Write out the part of the text about living with MS from "As if I could" up to and including "couldn’t be good?", word for word.

Document section: Begin

I used to boast, ‘I have MS but it doesn’t have me.’ (it did)
Or, ‘MS is just a small part of my life.’ (it wasn’t)
As if I could simply package MS up and place it to one side.
It’s taken over four years to realise I was wrong, and it’s not often I admit that.
MS drives everything I do and is at the heart of how I live my life; it’s like a little spluttering train engine, tootling along, breaking down frequently but being patched up again by a team of trusty experts before bumbling on its way again.
This epiphany came to me a week ago. The Teenager was out with friends. My landline rang at 3.30 am. As I made my way downstairs to answer it, I was weak with fear. A call at that time could only mean one thing and it couldn’t be good?
I hesitated before picking up. Then. Relief flooded through me as I heard, ‘Muuuuuuum!!! Hiya!! Phone’s dead. I left my key inside. I’m at the front door, and I need the loo. Can you let me in?’
After I yelled at him and settled back in bed, listening to him humming as he brushed his teeth, I realised that I never switch off the Mother role. Why would I? It’s the best of times and the worst of times but it runs through my veins and always will. And it’s probably why my own mum still grabs my hand when we cross the road, even though I’m in my 40’s.
I chuckle (not in a bad way) when I hear newly-pregnant couples say, ‘oh this baby won’t change our lives – it will fit in around us.’ Right. Get back to me on that one?

Document section: End
Extracted records: Begin

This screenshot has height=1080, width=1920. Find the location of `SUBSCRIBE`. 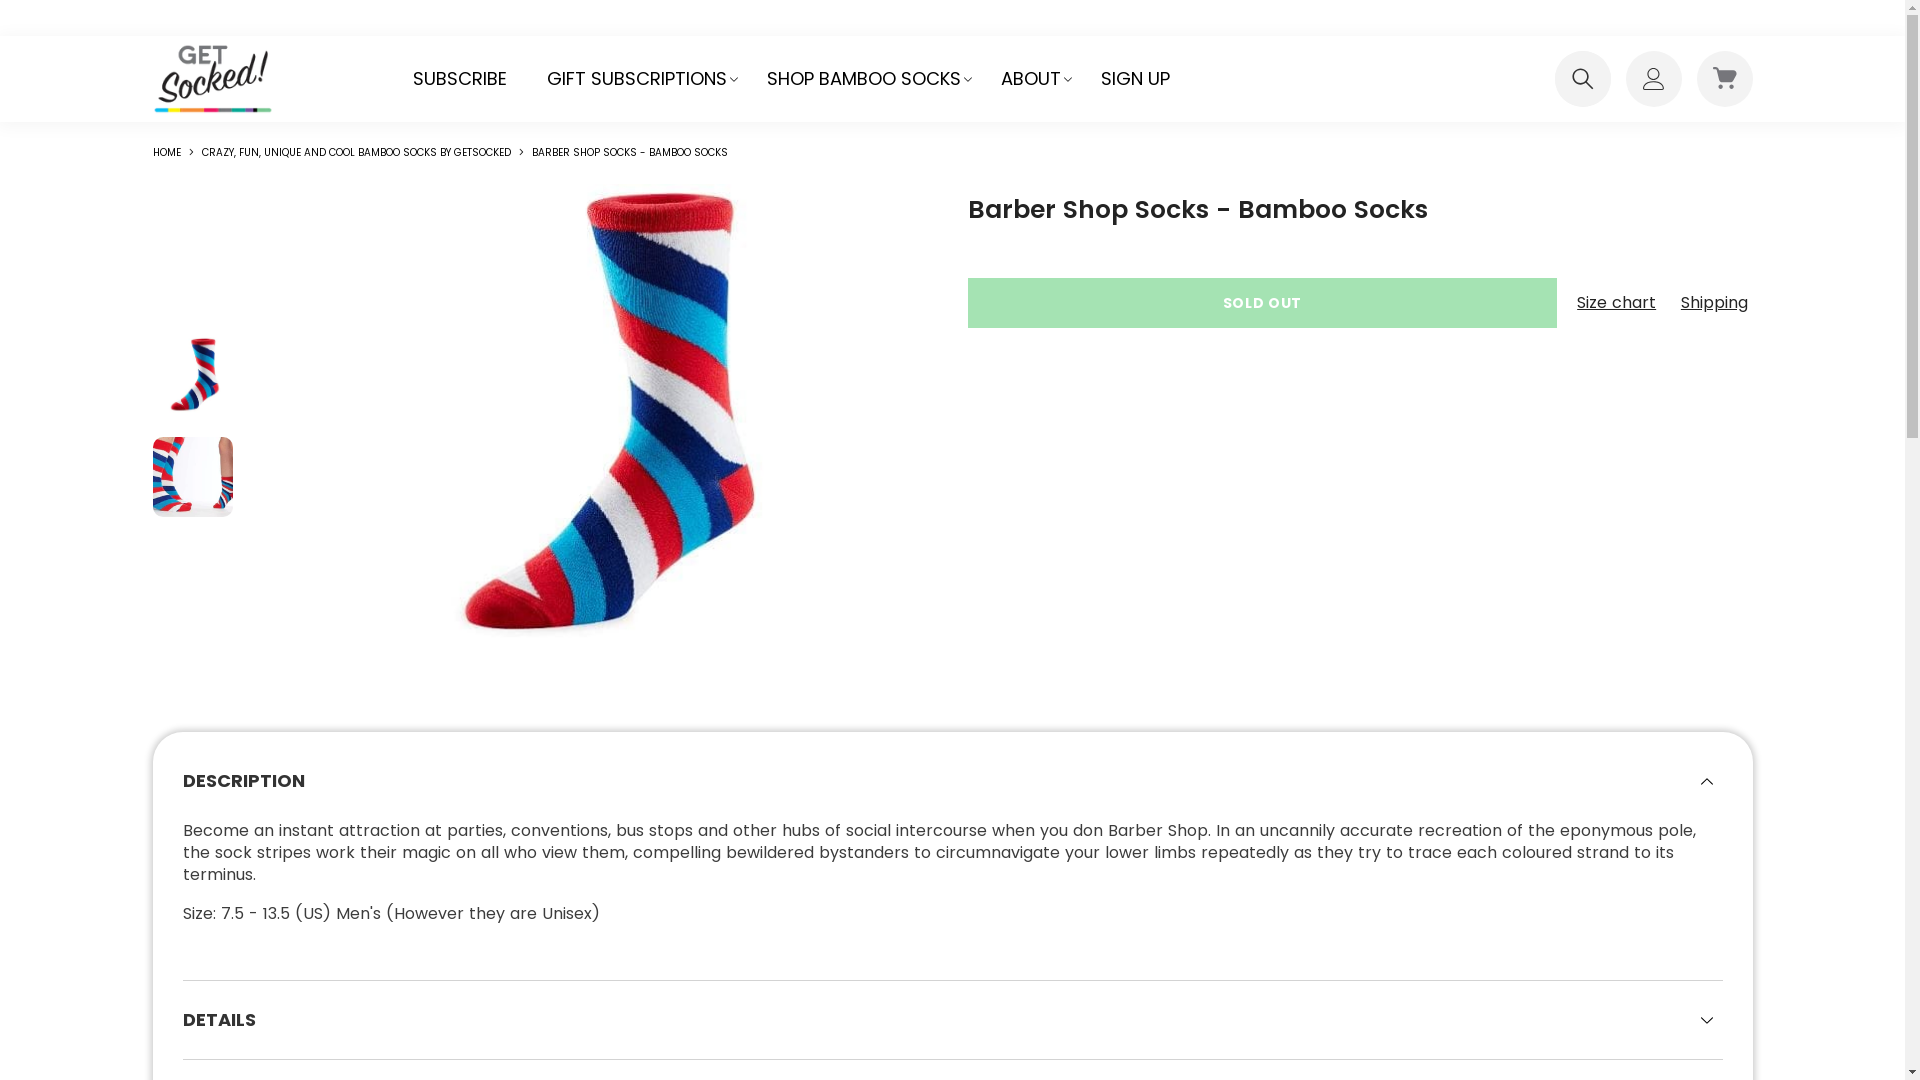

SUBSCRIBE is located at coordinates (459, 79).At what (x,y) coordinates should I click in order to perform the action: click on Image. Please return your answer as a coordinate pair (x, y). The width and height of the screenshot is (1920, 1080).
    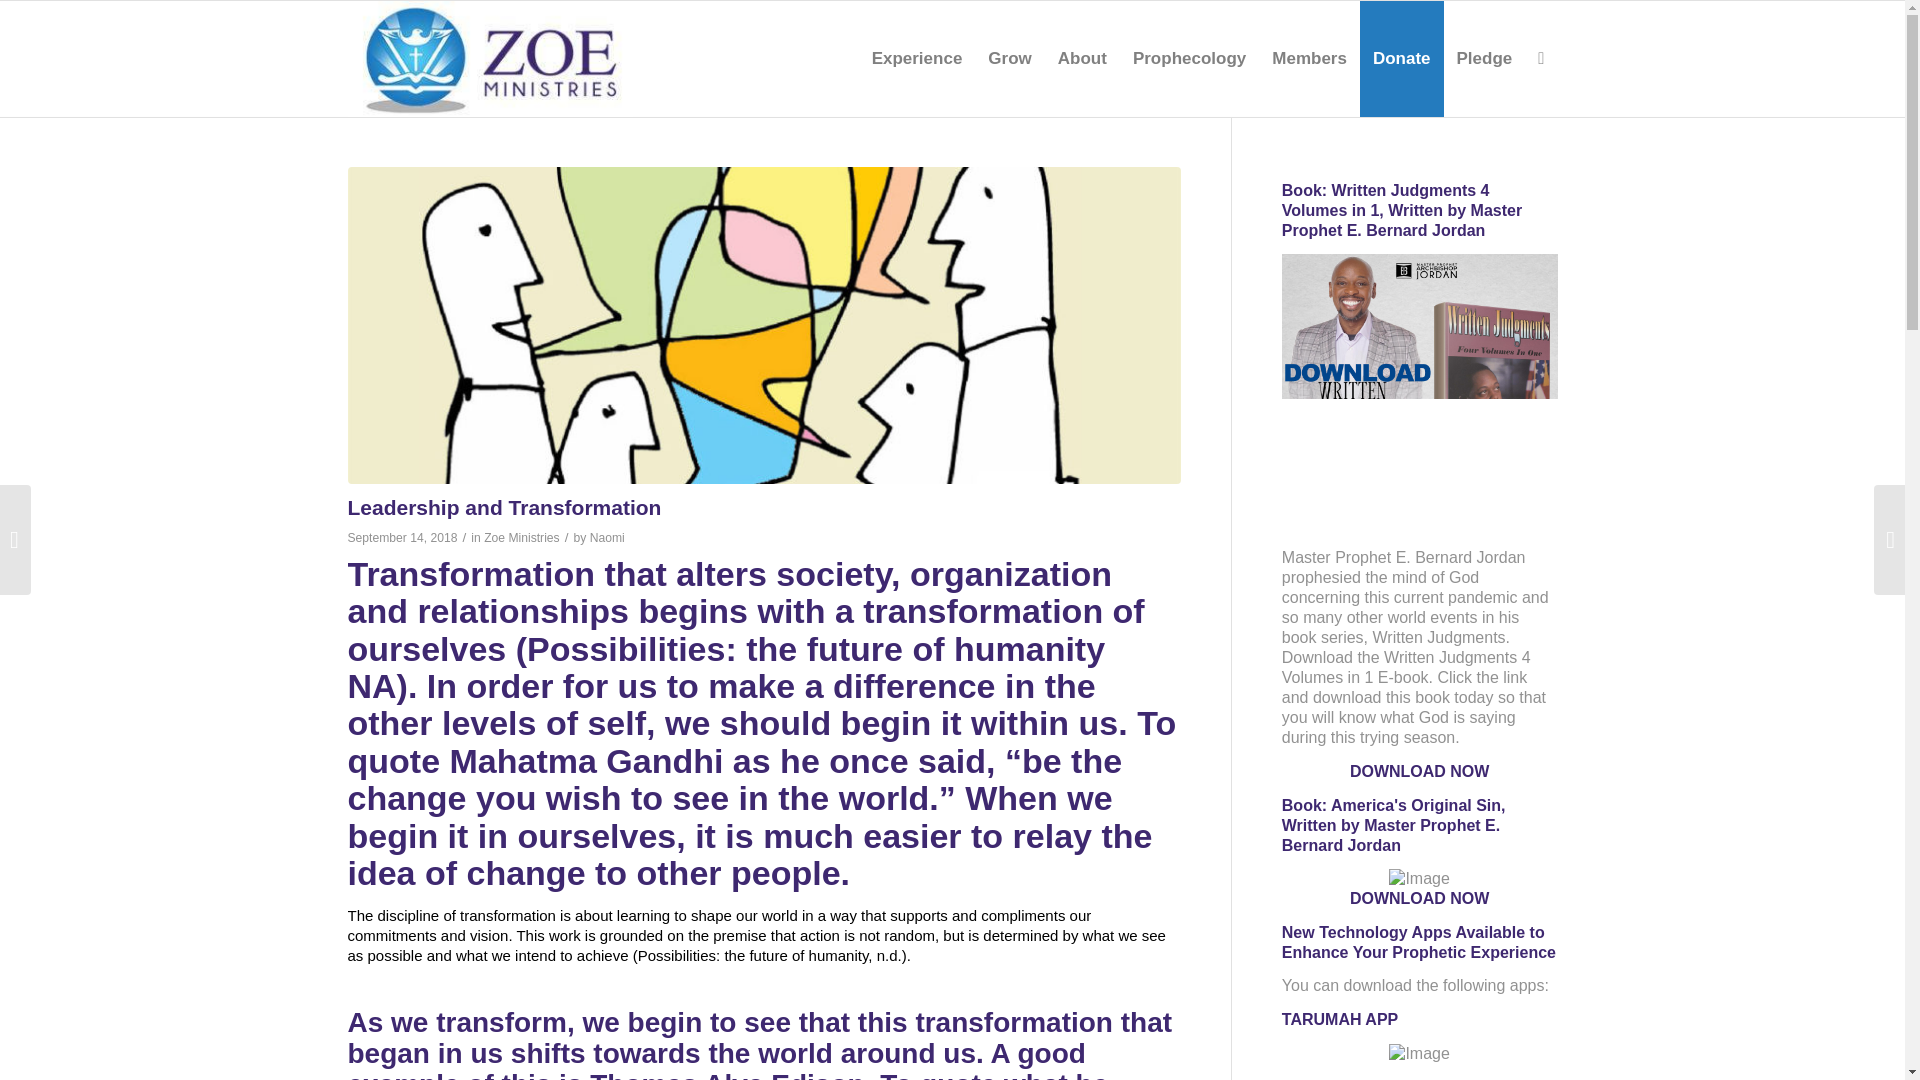
    Looking at the image, I should click on (1418, 1054).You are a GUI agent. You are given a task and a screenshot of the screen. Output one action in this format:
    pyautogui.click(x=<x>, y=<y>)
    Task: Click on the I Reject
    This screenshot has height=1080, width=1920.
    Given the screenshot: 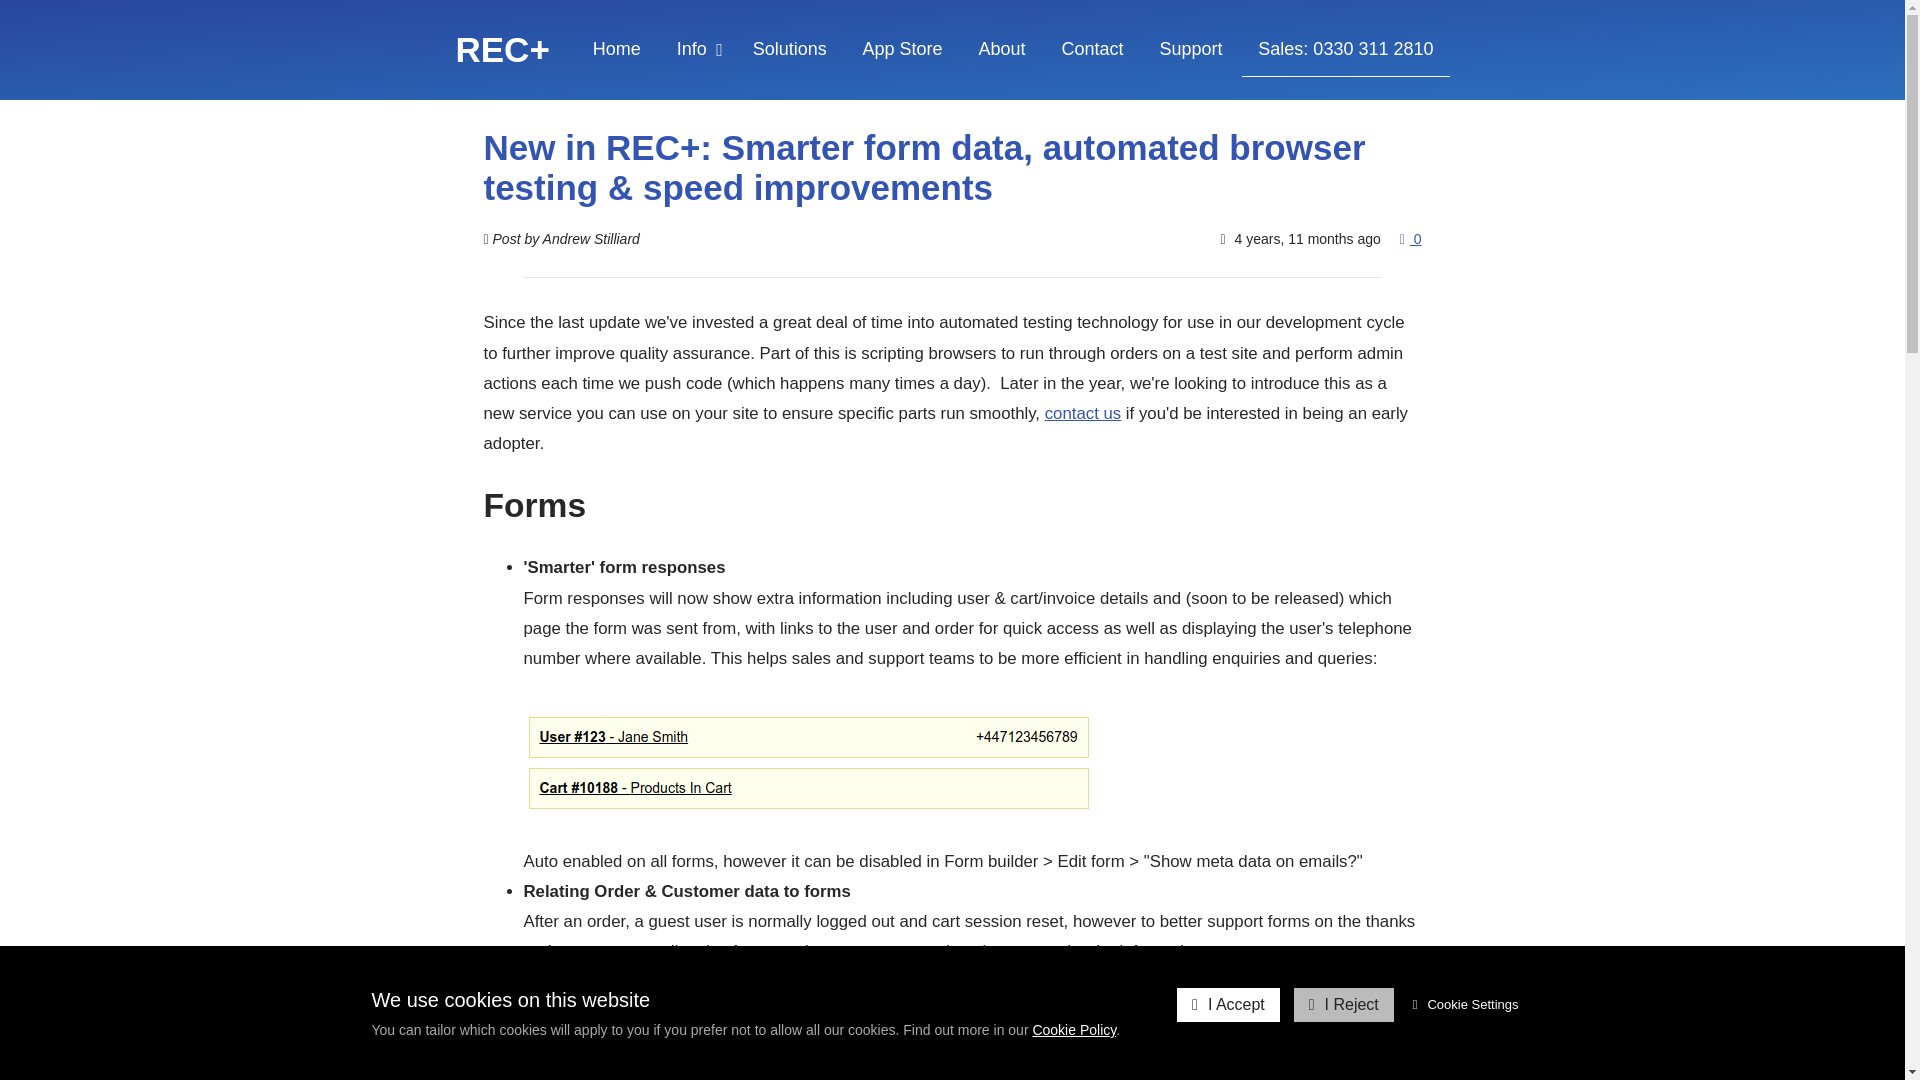 What is the action you would take?
    pyautogui.click(x=1344, y=1004)
    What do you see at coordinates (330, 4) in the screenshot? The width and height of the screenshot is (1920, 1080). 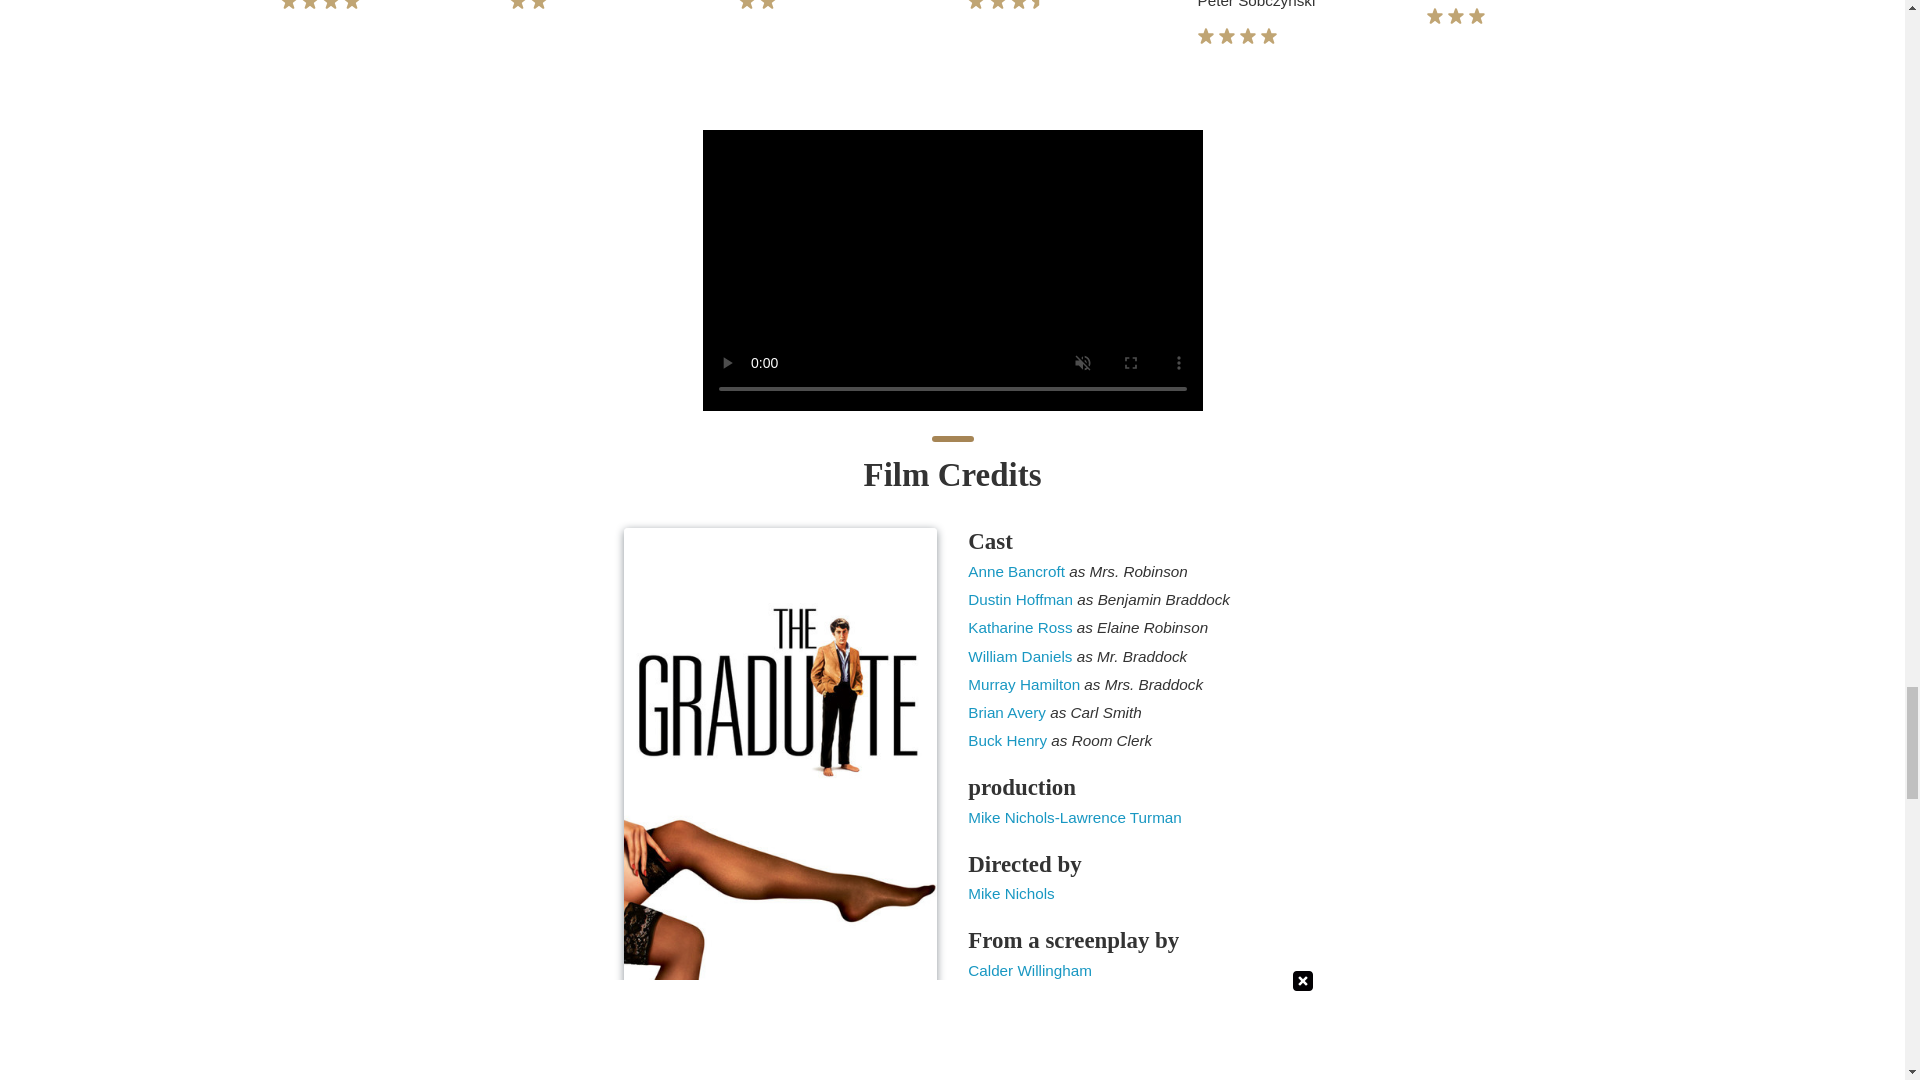 I see `star-full` at bounding box center [330, 4].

Extracted records: End

▶ _Exercise output_:
As if I could simply package MS up and place it to one side.
It’s taken over four years to realise I was wrong, and it’s not often I admit that.
MS drives everything I do and is at the heart of how I live my life; it’s like a little spluttering train engine, tootling along, breaking down frequently but being patched up again by a team of trusty experts before bumbling on its way again.
This epiphany came to me a week ago. The Teenager was out with friends. My landline rang at 3.30 am. As I made my way downstairs to answer it, I was weak with fear. A call at that time could only mean one thing and it couldn’t be good?